What is the response of financial professionals to these changes?
- The amendments are expected to aid investigative agencies further in their probe against dubious transactions involving shell companies and money laundering, experts said. Many CAs took to social media to comment against the changes stating that auditors and legal professionals have been left out.
- The changes have given rise to concerns amongst financial professionals that they could possibly not just face a penalty for non-compliance but could also have potential run-ins with investigative agencies.
- Amit Maheshwari, Tax Partner, AKM Global, a tax and consulting firm said, “Due to a few unfortunate incidents, services such as setting up companies by CA, CS and CWA have come under PMLA. The PMLA Act is very stringent and compliance is very onerous.
- The conviction rate in PMLA is very low but the entire process is extremely difficult to go through. These professionals are already regulated by professional bodies set up under various Acts of Parliament and such measures are uncalled for.”

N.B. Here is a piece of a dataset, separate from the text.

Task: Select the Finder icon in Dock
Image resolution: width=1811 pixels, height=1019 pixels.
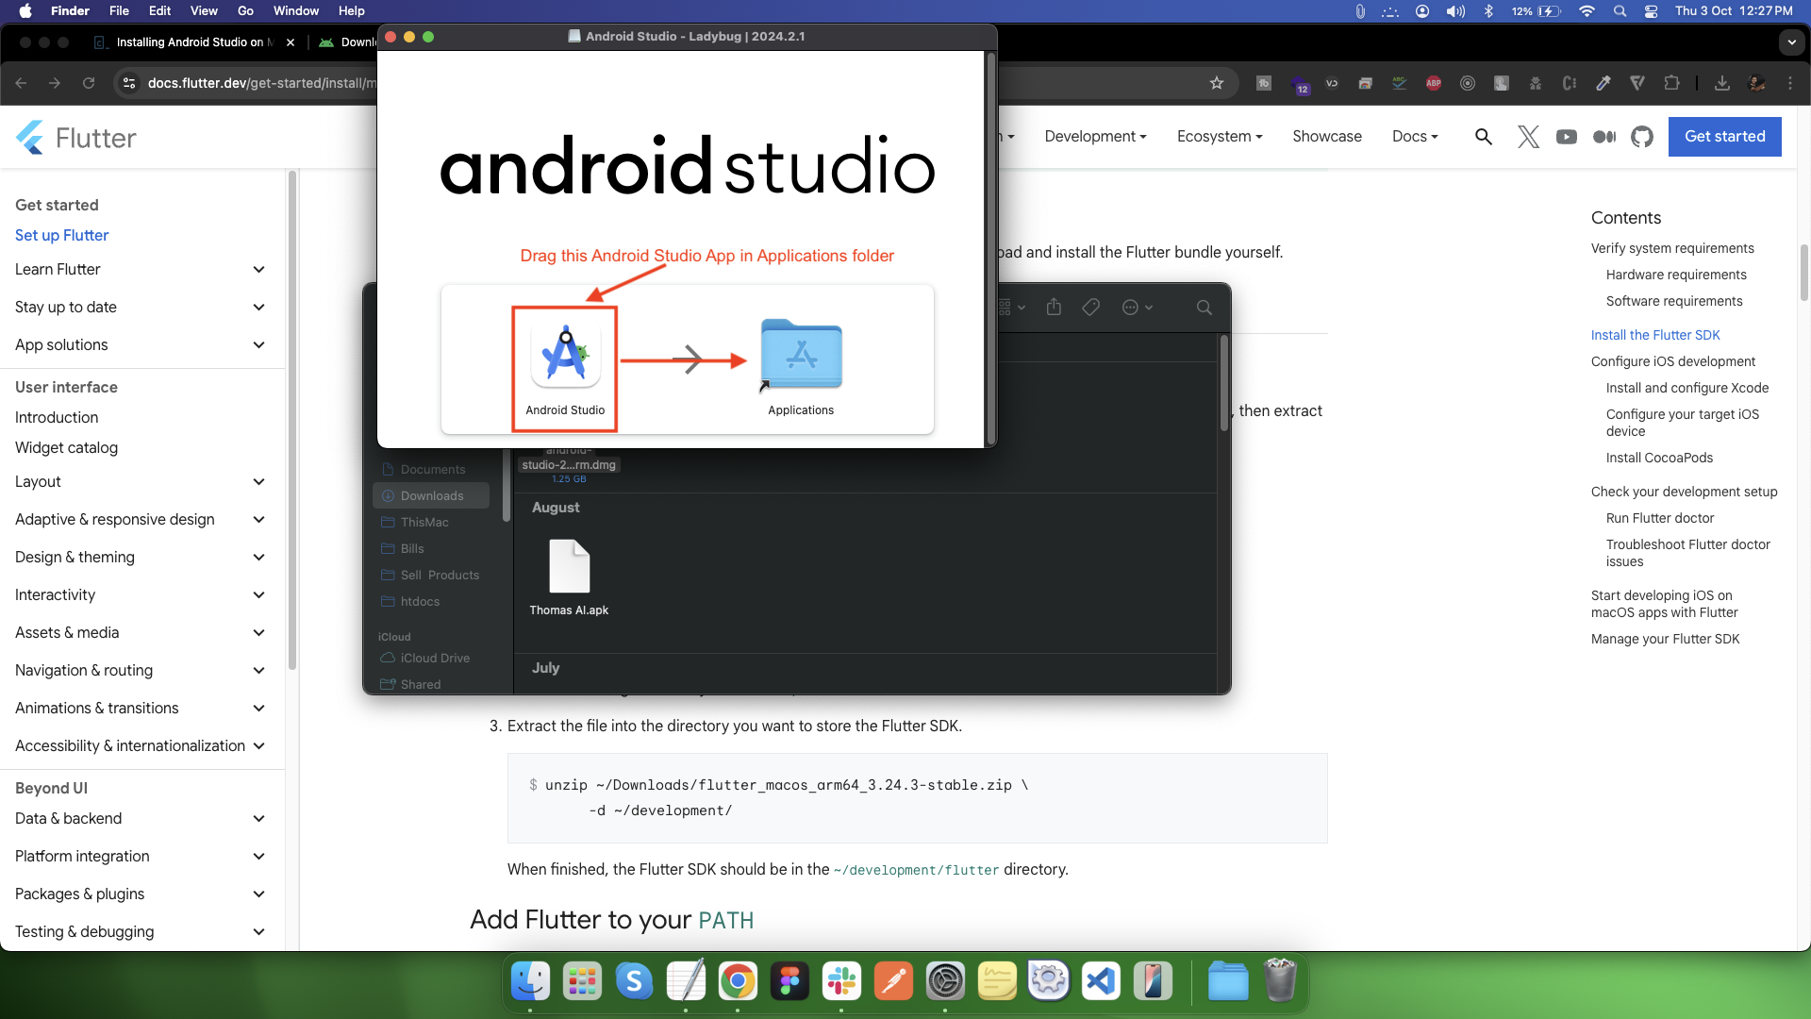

- The reporting entities shall be expected to maintain the record of all transactions and would be required to furnish these to the Director (Financial Intelligence Unit). The reporting entities would also be expected to conduct KYC before the commencement of each specified transaction and will have to examine the ownership and financial position including sources of funds of the client and to record the purpose behind conducting the specified transaction, an expert, who did not wish to be named, said.
- Failure to meet these requirements could invite imposition of penalty by the Director, FIU and even more action by other investigative agencies such as the Enforcement Directorate, the expert said.
- A day later, however, the Institute of Chartered Accountants of India (ICAI) in a statement said it will work with authorities and will conduct an awareness programme amongst its members for the implementation of these changes in the “right perspective”.
- “The FATF conducts an assessment of the implementation of anti-money laundering and counter-terrorist financing (AML/CFT standards in India. This current notification has been issued under section 2(1)(sa) of PMLA, 2002. This section defines a person carrying on a specified business or profession.
- This section already includes Gaming activity, Registration Authority, Real Estate Agents, Dealer in precious metals and stones. Now, CA, CS, CMA has been included in the list for certain transactions. They have now become reporting entity for the purposes of these transactions. As a reporting entity they have to do KYC of all clients entering into above transactions and to maintain record thereof”.
- “ICAI will conduct an awareness programme for its members in relation to such financial transactions which are already prohibited on behalf of one’s client, in the course of his or her profession. ICAI will also continue to work with the authorities and other regulators so that these changes are implemented in the right perspective and role of Professionals is understood,” Aniket Sunil Talati, President, ICAI said.